_What is expected_
Please write out only the lines from the line with "This screenshot has width=258, height=168." to the line with "Image resolution: width=312", inclusive, exactly as they stand below, without the pictures.

BEGIN Extracted material

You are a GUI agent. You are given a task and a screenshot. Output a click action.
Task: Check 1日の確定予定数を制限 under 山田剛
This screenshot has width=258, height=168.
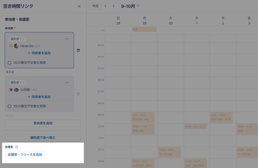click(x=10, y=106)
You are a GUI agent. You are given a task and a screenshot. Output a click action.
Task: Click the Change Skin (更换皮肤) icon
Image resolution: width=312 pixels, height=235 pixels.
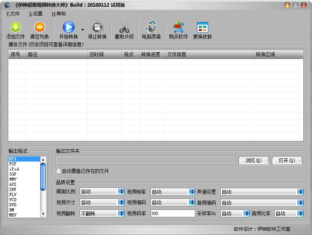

END Extracted material
BEGIN Extracted material

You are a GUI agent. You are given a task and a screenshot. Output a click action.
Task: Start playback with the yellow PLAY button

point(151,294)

END Extracted material
BEGIN Extracted material

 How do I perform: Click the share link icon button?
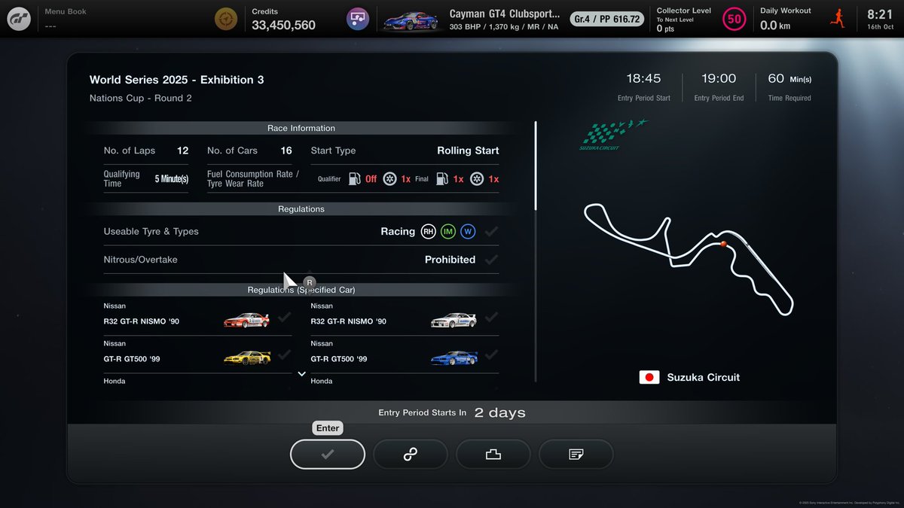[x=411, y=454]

END Extracted material

_Answer to this task_
This screenshot has width=258, height=168.
click(x=10, y=106)
You are a GUI agent. You are given a task and a screenshot. Output a click action.
Task: Click the Change Skin (更换皮肤) icon
Image resolution: width=312 pixels, height=235 pixels.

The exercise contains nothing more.